SSNiFs then lay the groundwork for interaction designers. Designers can deconstruct big SSNFs a step further by breaking them into little SSNiFs representing each interaction detail, and make choices as to which little SSNiFs are worth solving. When faced with a blank page and a design to create, thinking through the user’s needs in this way is FAR better than just sketching a UI.
For more information on SSNiFs please see:
http:stealthisidea.com/articles/ssnifs/
and please don’t hesitate to ask for clarification in the comments.
Best regards,
Philip Haine
Product Vision Associates
productvision.com
in our team, we use SRS, QA use them as reference,
actually, SRS is the standard. our customer also can refer them. i do not think all the companies need use case. Different firm has different solution
I can certainly see the benefit of use cases, but I don’t think they can be used as an alternative to granular requirements in a lot of cases.

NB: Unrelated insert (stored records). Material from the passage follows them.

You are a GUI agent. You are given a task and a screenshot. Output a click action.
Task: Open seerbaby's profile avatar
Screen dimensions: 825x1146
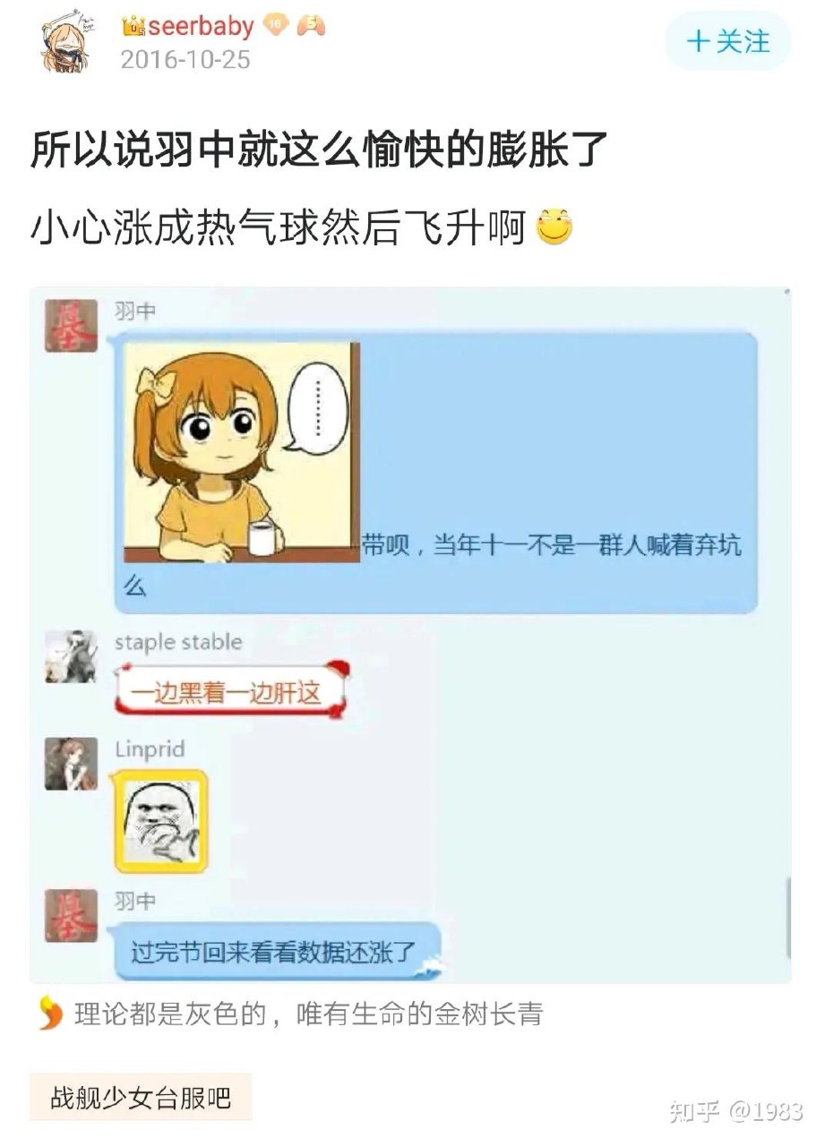68,42
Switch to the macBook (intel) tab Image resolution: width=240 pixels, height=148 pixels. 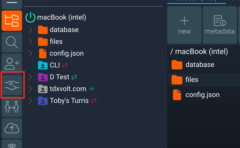[196, 1]
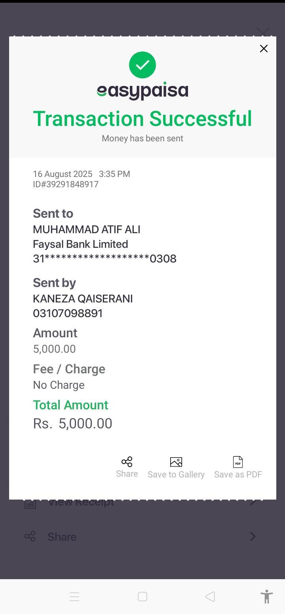285x614 pixels.
Task: Tap the easypaisa logo
Action: click(143, 91)
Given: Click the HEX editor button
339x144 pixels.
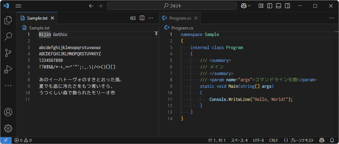Looking at the screenshot, I should point(133,18).
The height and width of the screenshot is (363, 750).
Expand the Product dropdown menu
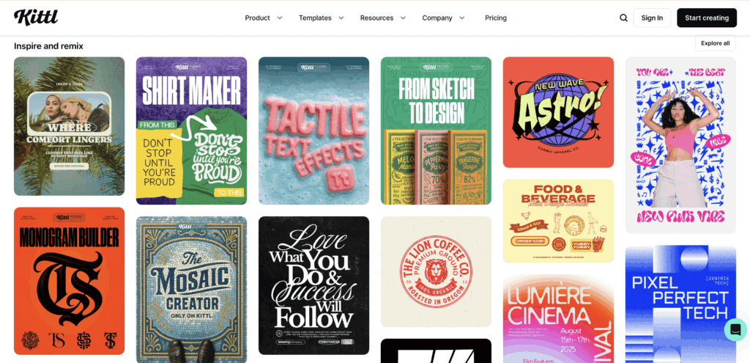coord(264,18)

For example, our QA department uses Quality Center to import requirements, and then write and map tests against them. This system is specifically designed to support granular requirements and provides excellent test to requirement traceability as well as coverage analysis.
I don’t see how use cases with some augmenting requirements can adequately provide the detail required when a QA department is focused on testing specific functionality, and the customer demands visibility of sepcific coverage data.
Perhaps this is more an artifact of the size and complexity of my product… I don’t know.
In any case, a good blog post. Use cases are sadly lacking in our current requirements and I shall endeavour to get them incorporated, but not as a substitute for detailed requirements.